Behram’ın gözleri gelecek hayalleriyle parıldarken, Ehirmen’in çifte kılıcını Behram’la Celaleddin’in sırtına dayadıktan sonra haykırdı:
“-Şeyhimizin velayetiyle bu kılıca ben el koyuyorum?”
Malik Aba: “Şeyh mi? Ne şeyhi?” diye gürlerdi. Celaleddin alaycı bir şekilde:
-“Sultan sanan ve Pers kavmiyetçisi tamam. Bir Haşhaşi eksikti şimdi tam oldu. Zannedersem tek eksiğimiz Tatar!”
Celaleddin’in cümlesi ağzından çıkar çıkmaz kulağına ayak sesleri geldi. Geçidin gerisinden bir grup insan geliyor gibiydi. Bir anda içeriye ellerinde ok ve yaylarıyla çekik gözlü Moğol savaşçılarının girdiğini gördü. Hızlı bir şekilde gulamların etrafını sararak oklarının uçlarını onlara çevirdiler. Normal şartlarda yakın savaş eğitiminde eğitim almış gulamlar bu Tatar ve Kitay erleriyle kolaylıkla savaşabilirdi ama ellerinde ok bulunurken normalden hızlı bir şekilde ok kullanabilecekleri bilinen bu Moğol grubuna karşı yapabilecekleri hiçbir şey yoktu.

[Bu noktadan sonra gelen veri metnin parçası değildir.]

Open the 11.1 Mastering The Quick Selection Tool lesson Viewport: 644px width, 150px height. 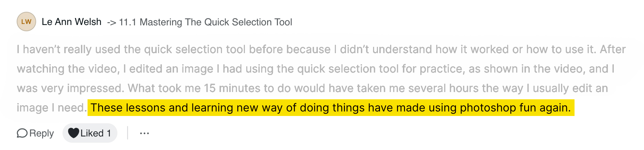click(x=206, y=22)
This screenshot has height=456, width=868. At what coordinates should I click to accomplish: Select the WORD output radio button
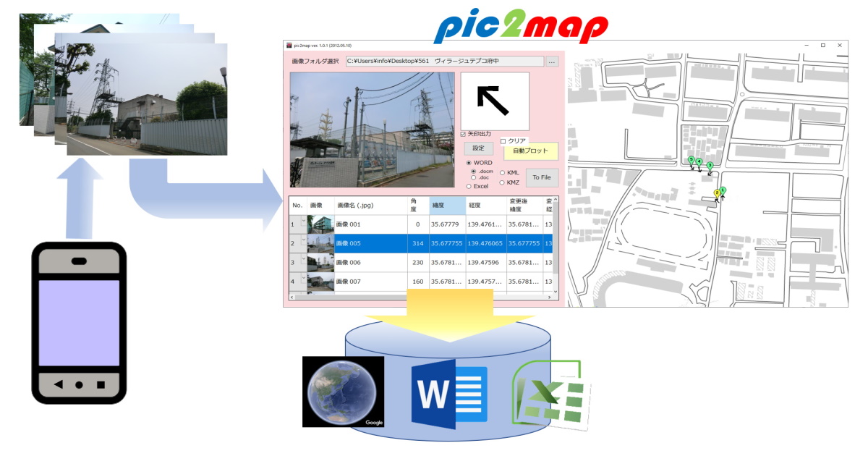pyautogui.click(x=469, y=163)

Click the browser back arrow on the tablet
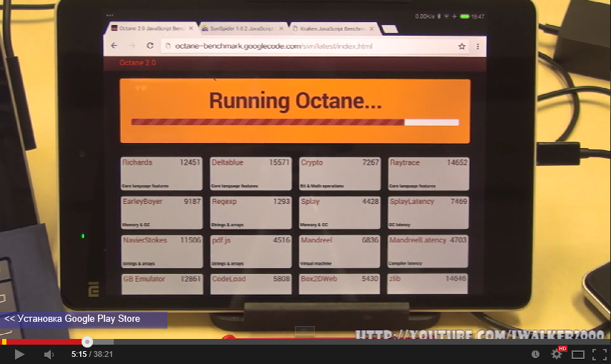click(114, 46)
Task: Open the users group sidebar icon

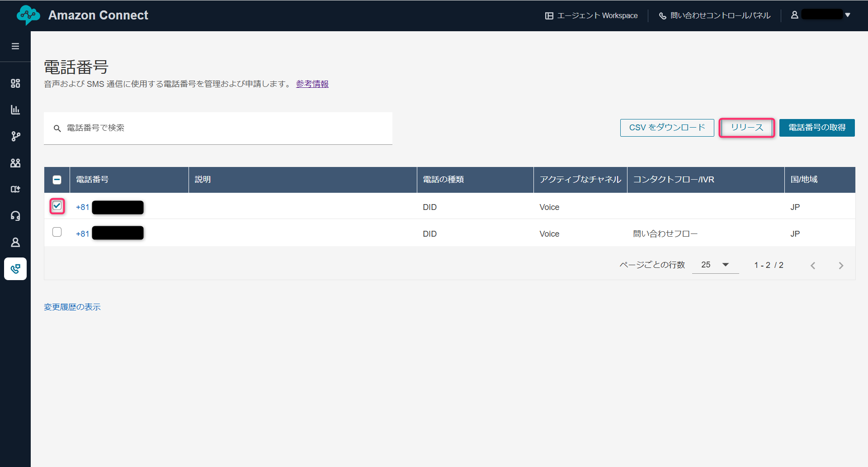Action: (15, 163)
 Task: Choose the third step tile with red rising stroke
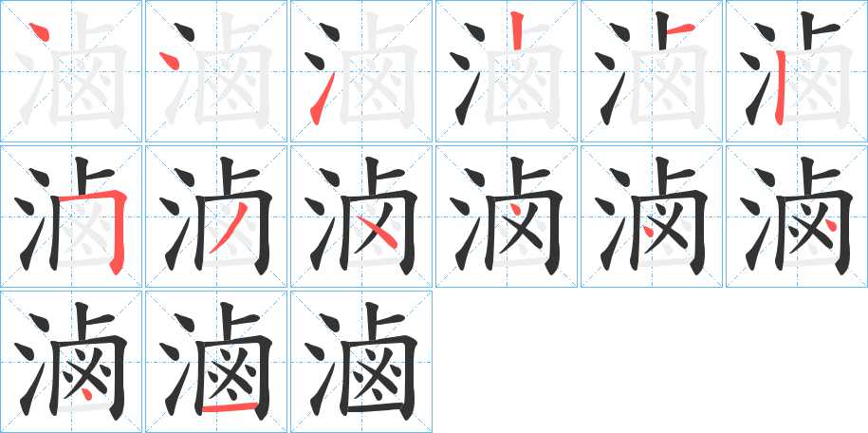point(361,71)
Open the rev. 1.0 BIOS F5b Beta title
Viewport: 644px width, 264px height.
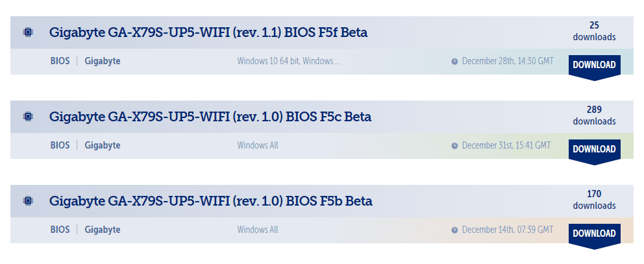[x=210, y=201]

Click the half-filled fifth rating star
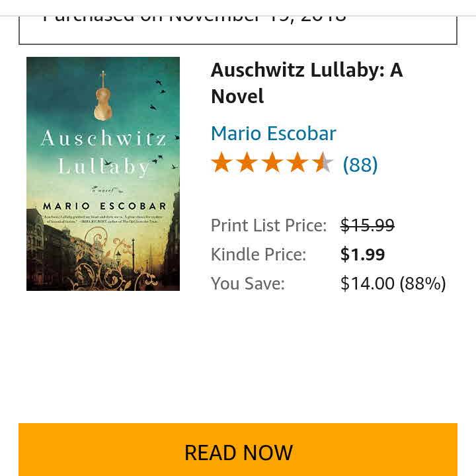pos(323,163)
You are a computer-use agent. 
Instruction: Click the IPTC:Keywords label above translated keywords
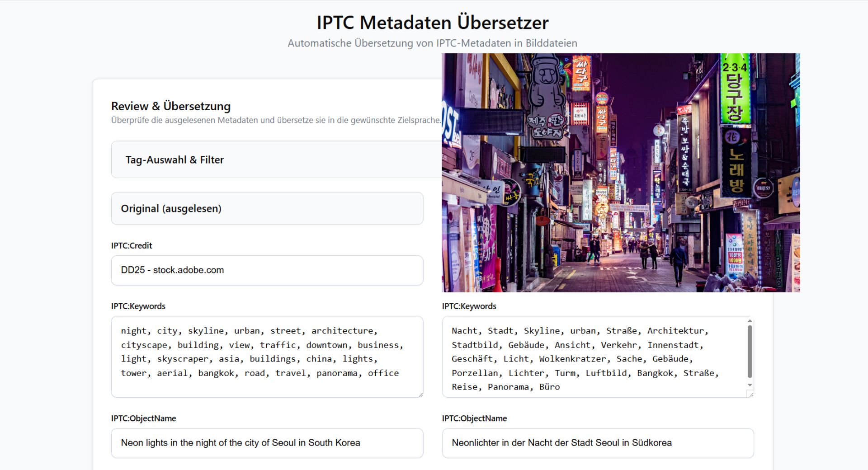click(469, 306)
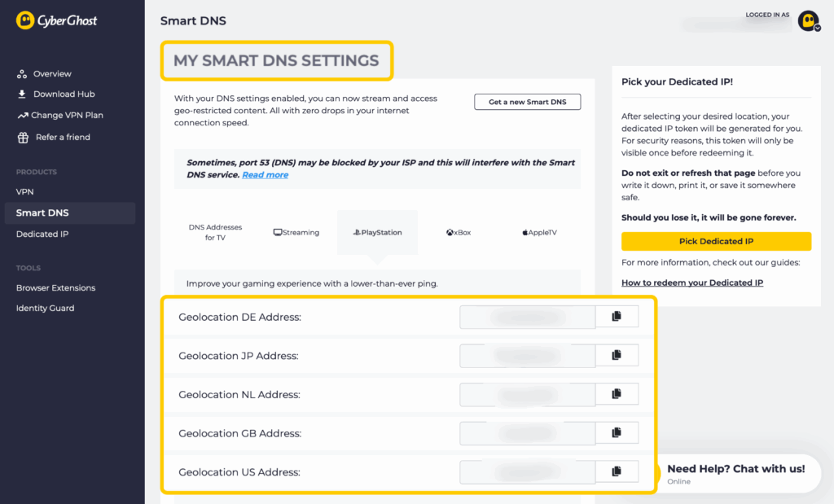Open Overview in the sidebar
The width and height of the screenshot is (834, 504).
click(x=52, y=74)
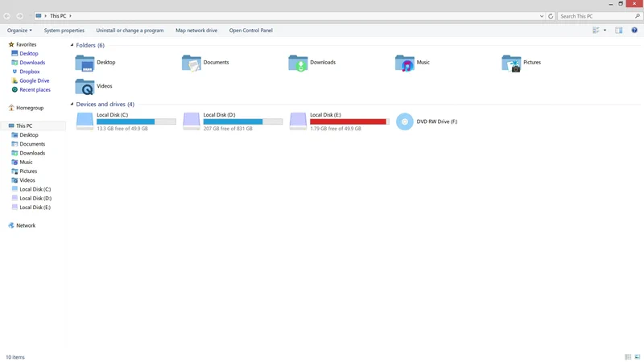Click Map network drive
644x362 pixels.
(x=196, y=31)
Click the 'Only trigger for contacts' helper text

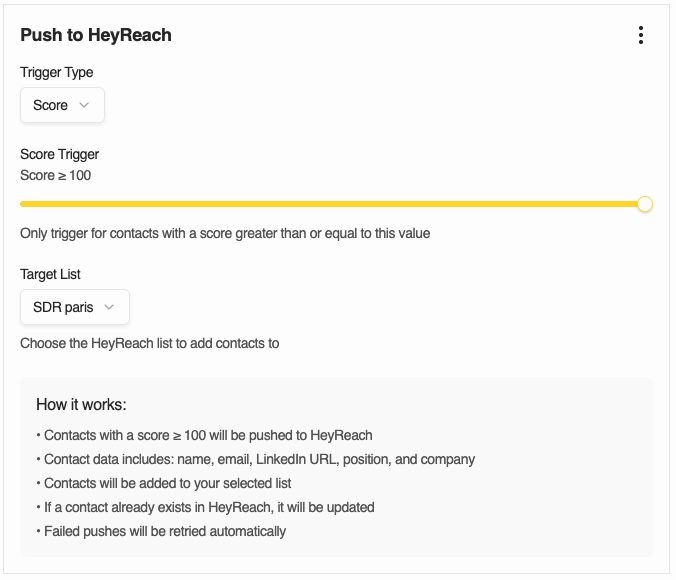pyautogui.click(x=225, y=233)
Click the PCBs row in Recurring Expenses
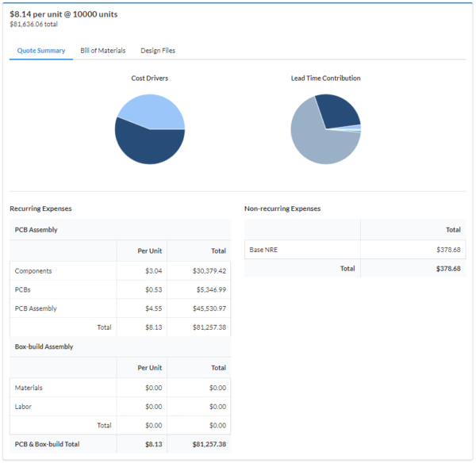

Moğol askerlerinin arasından altmış yaşlarına merdiven dayamasına rağmen hala dinç görünen uğursuz suratlı, askerleriyle aynı tipta gök üniforma içinde plakalı göğüs zırhı kuşanmış Borcu Timur öne çıktı. Lahdin olduğu yere doğru diğerlerinin şaşkın bakışlarının arasında kendinden emin adımlarla yürüyerek lahdin üstüne bir hamlede çıktı. Etrafına bakındıktan Celaleddin’in elinin üzerinde durduğu Ekskalibur’a eğildi. Sonra Malik Aba, Behram ve Celaleddin’in yüzlerine alaycı bir ifadeyle bakarak:
            -“Demek meşhur hükmeden kılıç bu ha. Eskalibor. Basit bir şey gibi görünüyor ama dünya dışı bir acayiplikle ay ışığında parlaması değerini gösteriyor. Yüce hanımız Ögeday Han’a götürünce, dünya hükmedici Moğol ulusunun tarihini yazarken, andam Baycu Noyan ve başbuğumuz Hülagu Han kadar benimde ismimden bahseder belki.”
            Malik Aba:
            -“Ne yani? Sen kendi elinde böyle bir imakn varken onu teperek köle yaşamına devam etmeyi mi seçiyorsun?”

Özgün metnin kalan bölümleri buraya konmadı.